Assigned task
Repeat all the data that appears below, keeping it exact.

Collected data
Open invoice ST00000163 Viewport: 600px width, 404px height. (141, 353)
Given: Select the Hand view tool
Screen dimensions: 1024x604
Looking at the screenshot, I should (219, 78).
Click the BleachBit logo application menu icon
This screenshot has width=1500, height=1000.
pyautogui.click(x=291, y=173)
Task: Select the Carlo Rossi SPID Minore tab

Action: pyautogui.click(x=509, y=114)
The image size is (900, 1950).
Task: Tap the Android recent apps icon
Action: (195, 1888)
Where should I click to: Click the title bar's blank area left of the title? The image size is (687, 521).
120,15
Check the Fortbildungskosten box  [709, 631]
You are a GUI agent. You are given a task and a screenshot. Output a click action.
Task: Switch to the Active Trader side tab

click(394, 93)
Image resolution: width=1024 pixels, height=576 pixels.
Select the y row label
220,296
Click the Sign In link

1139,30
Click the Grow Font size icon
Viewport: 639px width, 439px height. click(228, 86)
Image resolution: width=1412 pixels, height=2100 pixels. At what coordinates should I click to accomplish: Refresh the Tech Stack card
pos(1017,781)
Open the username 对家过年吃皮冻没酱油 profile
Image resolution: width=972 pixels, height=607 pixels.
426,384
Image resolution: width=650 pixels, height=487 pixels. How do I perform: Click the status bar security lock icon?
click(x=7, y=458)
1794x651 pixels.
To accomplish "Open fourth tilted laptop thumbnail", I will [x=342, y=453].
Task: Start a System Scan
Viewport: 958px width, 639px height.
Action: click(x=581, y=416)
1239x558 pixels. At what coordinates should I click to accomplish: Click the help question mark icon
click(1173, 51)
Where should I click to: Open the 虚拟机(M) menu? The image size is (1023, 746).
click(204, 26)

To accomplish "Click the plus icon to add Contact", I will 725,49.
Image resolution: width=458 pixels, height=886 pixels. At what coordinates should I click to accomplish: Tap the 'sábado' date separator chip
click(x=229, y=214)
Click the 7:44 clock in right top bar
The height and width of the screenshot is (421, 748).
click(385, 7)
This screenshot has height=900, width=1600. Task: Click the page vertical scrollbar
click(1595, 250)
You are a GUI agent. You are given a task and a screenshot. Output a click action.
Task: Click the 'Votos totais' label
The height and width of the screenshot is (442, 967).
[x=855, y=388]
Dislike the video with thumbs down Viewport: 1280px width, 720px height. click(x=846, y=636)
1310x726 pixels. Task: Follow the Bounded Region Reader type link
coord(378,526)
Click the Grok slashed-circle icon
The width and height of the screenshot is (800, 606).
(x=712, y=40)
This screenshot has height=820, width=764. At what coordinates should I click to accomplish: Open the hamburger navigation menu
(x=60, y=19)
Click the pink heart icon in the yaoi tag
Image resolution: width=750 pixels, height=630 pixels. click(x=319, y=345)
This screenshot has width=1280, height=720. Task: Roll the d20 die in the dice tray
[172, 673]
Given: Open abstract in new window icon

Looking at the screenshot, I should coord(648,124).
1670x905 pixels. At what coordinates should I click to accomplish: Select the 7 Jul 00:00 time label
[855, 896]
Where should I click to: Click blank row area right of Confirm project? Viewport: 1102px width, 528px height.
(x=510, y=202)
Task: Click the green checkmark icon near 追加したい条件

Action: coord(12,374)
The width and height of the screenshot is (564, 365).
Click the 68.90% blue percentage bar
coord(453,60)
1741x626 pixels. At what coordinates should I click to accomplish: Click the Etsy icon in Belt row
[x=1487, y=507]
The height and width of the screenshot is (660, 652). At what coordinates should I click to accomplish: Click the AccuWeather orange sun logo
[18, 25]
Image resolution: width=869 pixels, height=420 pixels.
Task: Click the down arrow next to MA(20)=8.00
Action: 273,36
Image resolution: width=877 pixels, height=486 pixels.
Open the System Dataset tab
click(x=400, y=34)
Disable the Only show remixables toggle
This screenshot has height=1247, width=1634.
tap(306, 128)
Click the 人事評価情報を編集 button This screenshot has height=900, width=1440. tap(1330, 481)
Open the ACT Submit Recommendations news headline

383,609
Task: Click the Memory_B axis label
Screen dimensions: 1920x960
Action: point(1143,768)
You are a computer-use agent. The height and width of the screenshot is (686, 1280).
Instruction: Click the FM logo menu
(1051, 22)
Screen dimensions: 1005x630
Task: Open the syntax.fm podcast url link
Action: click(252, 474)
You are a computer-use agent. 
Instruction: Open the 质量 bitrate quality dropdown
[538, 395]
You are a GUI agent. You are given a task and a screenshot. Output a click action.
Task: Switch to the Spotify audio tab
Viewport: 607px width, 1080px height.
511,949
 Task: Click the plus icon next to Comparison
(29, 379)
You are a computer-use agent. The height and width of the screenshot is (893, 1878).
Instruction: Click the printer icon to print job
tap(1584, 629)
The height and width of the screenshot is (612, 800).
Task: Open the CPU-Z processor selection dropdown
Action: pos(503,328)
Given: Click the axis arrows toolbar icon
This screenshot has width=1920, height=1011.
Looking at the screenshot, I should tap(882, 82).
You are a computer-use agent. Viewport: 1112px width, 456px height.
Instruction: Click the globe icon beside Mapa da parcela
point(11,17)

Task result
Open invoice ST00000163 Viewport: 600px width, 404px height. (141, 353)
Given: Select the Hand view tool
Screen dimensions: 1024x604
Looking at the screenshot, I should (219, 78).
Click the BleachBit logo application menu icon
This screenshot has width=1500, height=1000.
pyautogui.click(x=291, y=173)
Task: Select the Carlo Rossi SPID Minore tab

Action: pyautogui.click(x=509, y=114)
The image size is (900, 1950).
Task: Tap the Android recent apps icon
Action: (195, 1888)
Where should I click to: Click the title bar's blank area left of the title? The image size is (687, 521).
120,15
Check the Fortbildungskosten box  [709, 631]
You are a GUI agent. You are given a task and a screenshot. Output a click action.
Task: Switch to the Active Trader side tab

click(394, 93)
Image resolution: width=1024 pixels, height=576 pixels.
Select the y row label
220,296
Click the Sign In link

1139,30
Click the Grow Font size icon
Viewport: 639px width, 439px height. click(228, 86)
Image resolution: width=1412 pixels, height=2100 pixels. At what coordinates should I click to accomplish: Refresh the Tech Stack card
pos(1017,781)
Open the username 对家过年吃皮冻没酱油 profile
Image resolution: width=972 pixels, height=607 pixels.
426,384
Image resolution: width=650 pixels, height=487 pixels. How do I perform: Click the status bar security lock icon?
click(x=7, y=458)
1794x651 pixels.
To accomplish "Open fourth tilted laptop thumbnail", I will [x=342, y=453].
Task: Start a System Scan
Viewport: 958px width, 639px height.
Action: click(x=581, y=416)
1239x558 pixels. At what coordinates should I click to accomplish: Click the help question mark icon
click(1173, 51)
Where should I click to: Open the 虚拟机(M) menu? The image size is (1023, 746).
click(204, 26)

To accomplish "Click the plus icon to add Contact", I will 725,49.
Image resolution: width=458 pixels, height=886 pixels. At what coordinates should I click to accomplish: Tap the 'sábado' date separator chip
click(x=229, y=214)
Click the 7:44 clock in right top bar
The height and width of the screenshot is (421, 748).
click(385, 7)
This screenshot has height=900, width=1600. Task: Click the page vertical scrollbar
click(1595, 250)
You are a GUI agent. You are given a task and a screenshot. Output a click action.
Task: Click the 'Votos totais' label
The height and width of the screenshot is (442, 967).
[x=855, y=388]
Dislike the video with thumbs down Viewport: 1280px width, 720px height. click(x=846, y=636)
1310x726 pixels. Task: Follow the Bounded Region Reader type link
coord(378,526)
Click the Grok slashed-circle icon
The width and height of the screenshot is (800, 606).
(x=712, y=40)
This screenshot has height=820, width=764. At what coordinates should I click to accomplish: Open the hamburger navigation menu
(x=60, y=19)
Click the pink heart icon in the yaoi tag
Image resolution: width=750 pixels, height=630 pixels. click(x=319, y=345)
This screenshot has width=1280, height=720. Task: Roll the d20 die in the dice tray
[172, 673]
Given: Open abstract in new window icon

Looking at the screenshot, I should coord(648,124).
1670x905 pixels. At what coordinates should I click to accomplish: Select the 7 Jul 00:00 time label
[855, 896]
Where should I click to: Click blank row area right of Confirm project? Viewport: 1102px width, 528px height.
(x=510, y=202)
Task: Click the green checkmark icon near 追加したい条件

Action: coord(12,374)
The width and height of the screenshot is (564, 365).
Click the 68.90% blue percentage bar
coord(453,60)
1741x626 pixels. At what coordinates should I click to accomplish: Click the Etsy icon in Belt row
[x=1487, y=507]
The height and width of the screenshot is (660, 652). At what coordinates should I click to accomplish: Click the AccuWeather orange sun logo
[18, 25]
Image resolution: width=869 pixels, height=420 pixels.
Task: Click the down arrow next to MA(20)=8.00
Action: 273,36
Image resolution: width=877 pixels, height=486 pixels.
Open the System Dataset tab
click(x=400, y=34)
Disable the Only show remixables toggle
This screenshot has height=1247, width=1634.
tap(306, 128)
Click the 人事評価情報を編集 button This screenshot has height=900, width=1440. tap(1330, 481)
Open the ACT Submit Recommendations news headline

383,609
Task: Click the Memory_B axis label
Screen dimensions: 1920x960
Action: point(1143,768)
You are a computer-use agent. The height and width of the screenshot is (686, 1280).
Instruction: Click the FM logo menu
(1051, 22)
Screen dimensions: 1005x630
Task: Open the syntax.fm podcast url link
Action: click(252, 474)
You are a computer-use agent. 
Instruction: Open the 质量 bitrate quality dropdown
[538, 395]
You are a GUI agent. You are given a task and a screenshot. Output a click action.
Task: Switch to the Spotify audio tab
Viewport: 607px width, 1080px height.
511,949
 Task: Click the plus icon next to Comparison
(29, 379)
You are a computer-use agent. The height and width of the screenshot is (893, 1878).
Instruction: Click the printer icon to print job
tap(1584, 629)
The height and width of the screenshot is (612, 800).
Task: Open the CPU-Z processor selection dropdown
Action: pos(503,328)
Given: Click the axis arrows toolbar icon
This screenshot has width=1920, height=1011.
Looking at the screenshot, I should tap(882, 82).
You are a computer-use agent. Viewport: 1112px width, 456px height.
Instruction: Click the globe icon beside Mapa da parcela
point(11,17)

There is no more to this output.